The 120 million broilers produced in the  Liaocheng​ region are reared according to international standards, said AQSIQ, which added it had managed to enrol 49 local breeding companies into various international certification programmes, such as Good Agricultural Practices (GAP) and Good Handling Practices (GHP), which are familiar to US regulators in particular.

Former Soviet states no longer the Chinese dragon's target 

The AQSIQ bureau said it had achieved new access to the EU market for three companies, while a new avenue has opened up in a deal with Mongolia to accept cooked Chinese meat products.

Countries in central Asia and the former Soviet Union – where modern meat processing often remains expensive and underdeveloped – have proven a target for China’s massive processing capacity. Liaocheng has long been a hub for agricultural exports, but these are now slowing as China consumes more at home and cost advantages dry up with the evaporation of cheap rural labour. Meat processors, however, have been mechanising to reduce labour costs: the Shandong Feng Xiang Group last year invested RMB500m in a highly automated chicken processing factory in Liaocheng.

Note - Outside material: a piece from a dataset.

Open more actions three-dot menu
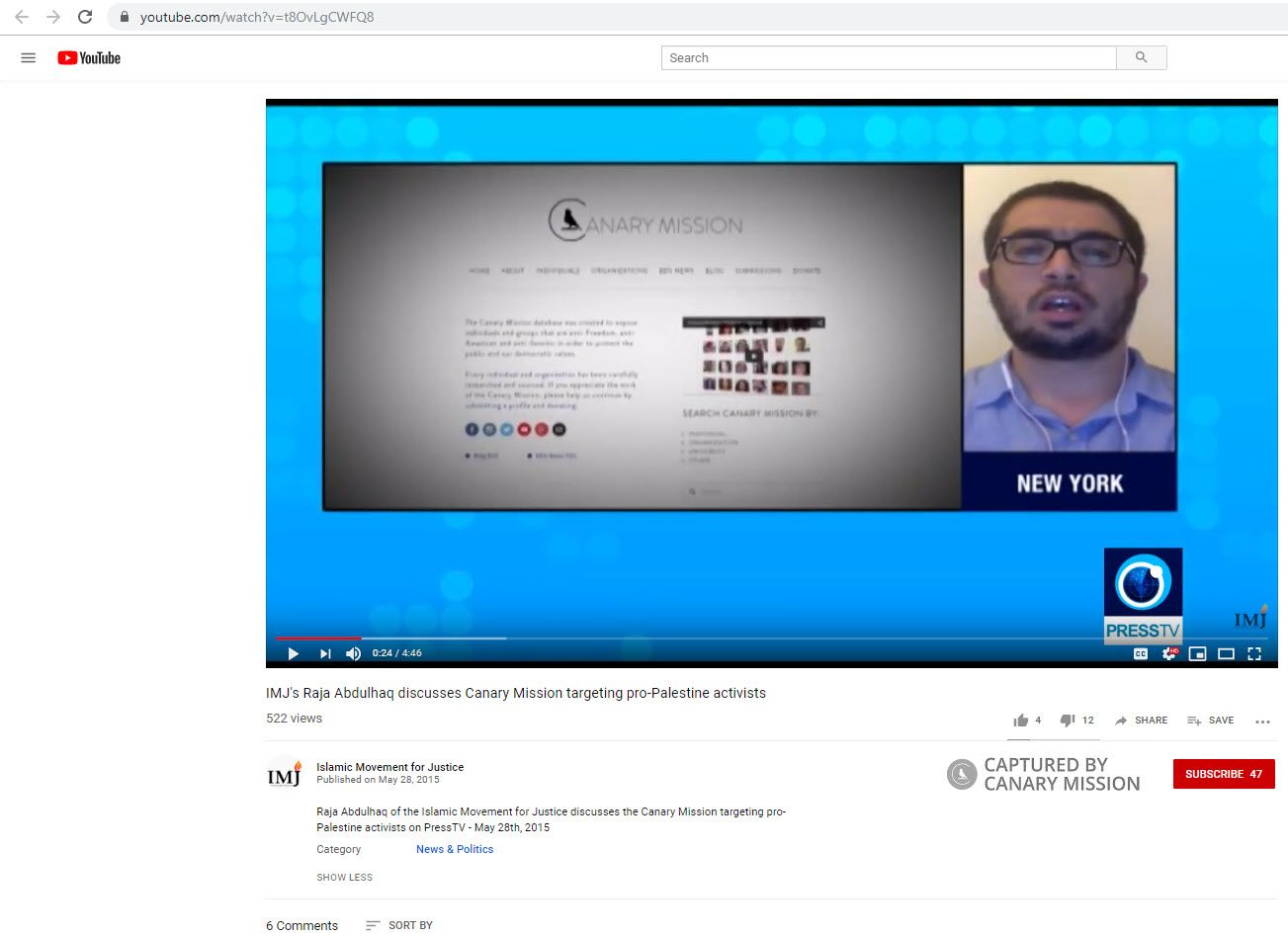The image size is (1288, 937). 1262,722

Growth in poultry exports are well ahead of growth in overall agricultural exports, which grew by only 1.53% to US$559m in 2017, but the local AQSIQ office has mounted a publicity campaign echoing national government priorities to improve food production quality: ‘increase quality, innovation and variety’ reads one slogan currently targeting local agribusiness.

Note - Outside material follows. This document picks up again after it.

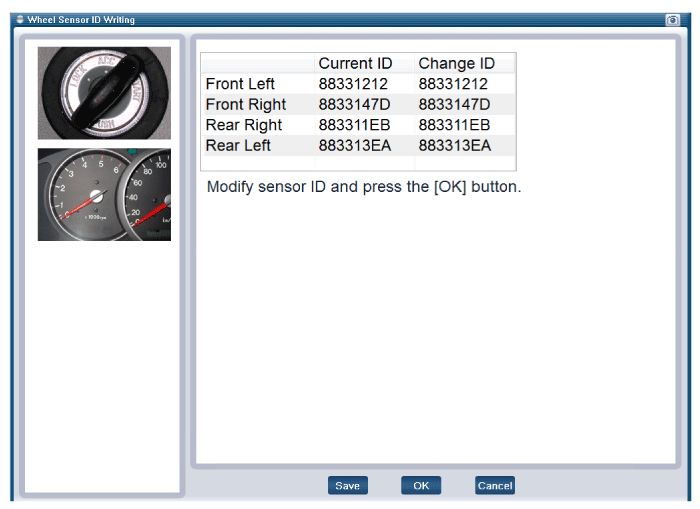Click the dashboard tachometer gauge image
The width and height of the screenshot is (700, 509).
[104, 195]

The apparent success of local poultry firms comes as Liaocheng has also prioritised use of a new free trade deal with another former USSR state, Georgia. In force since 1 January, it will see zero tariff access for Chinese poultry in exchange for Georgian products like wine coming to China. Interestingly, Liaocheng authorities have listed “frozen chicken​” along with bearings and coated galvanise as local products that will be shipped in greater volumes to Georgia under the free trade deal. Free trade access to Georgia could prove useful, given the country’s location as a distribution hub for Armenia and Azerbaijan, as well as eastern Turkey.

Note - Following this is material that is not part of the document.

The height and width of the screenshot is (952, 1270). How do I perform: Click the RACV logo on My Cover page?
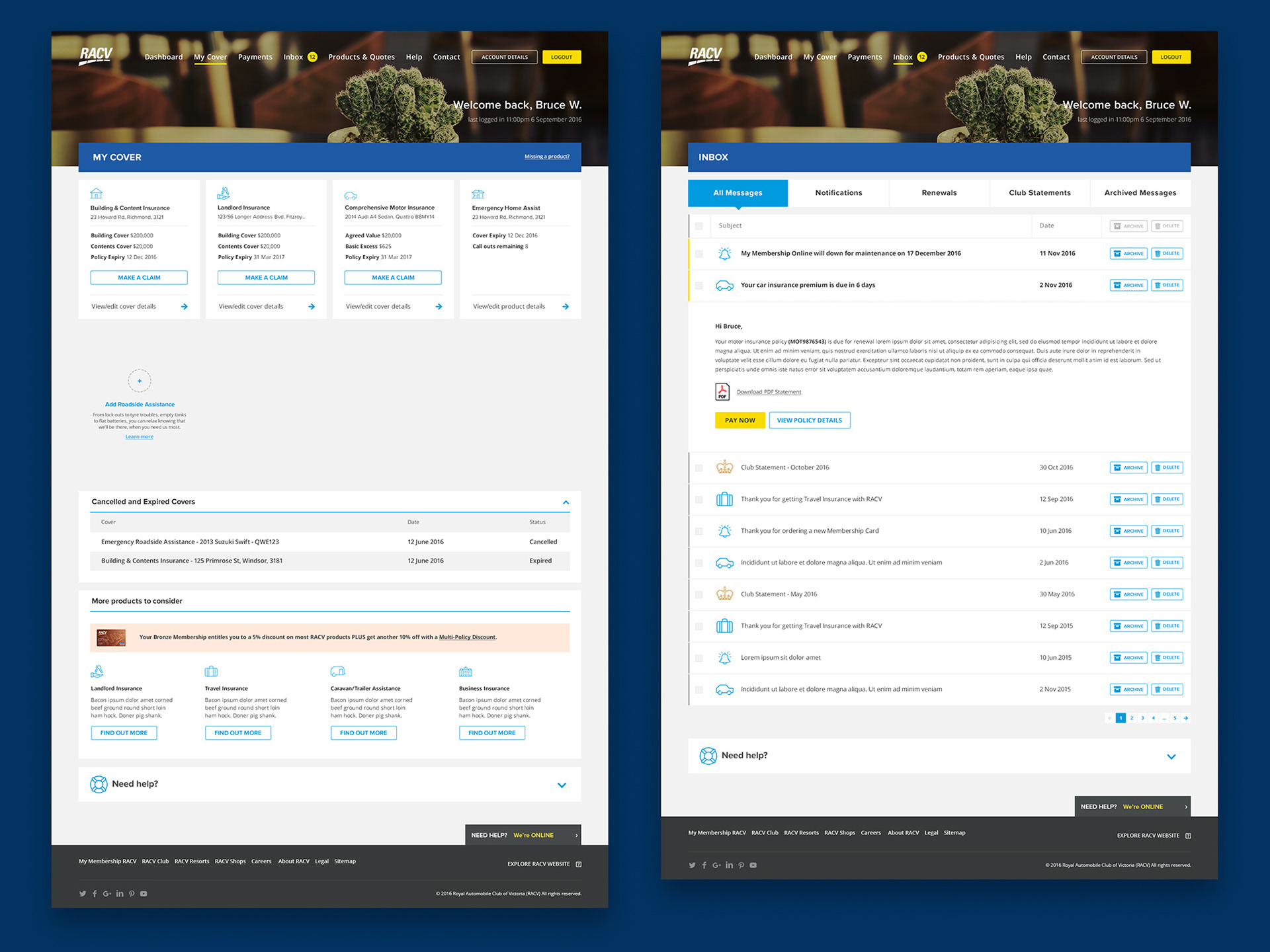[x=96, y=56]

Liaocheng city is located in Shandong province, the same region as Fuxi Nongmu Development Co, a subsidiary of the US-based OSI group that exports chicken products to Afghanistan and Iraq from its facilities near Weihai city.

Chinese poultry firms remain the top supplier of imported chicken to Japan, Hong Kong and Macau, but production has been flat due to a tightening supply of broilers, among other factors. Key western markets include the UK (up 10% year on year to 5,632 tons in 2016) and the Netherlands on 7,252 tons – up 7% year on year in 2016. There was a 10% rise in exports to Afghanistan in 2016 to over 6,500 tons, while exports to Mongolia were up 77% year on year in 2016 to 6,100 tons.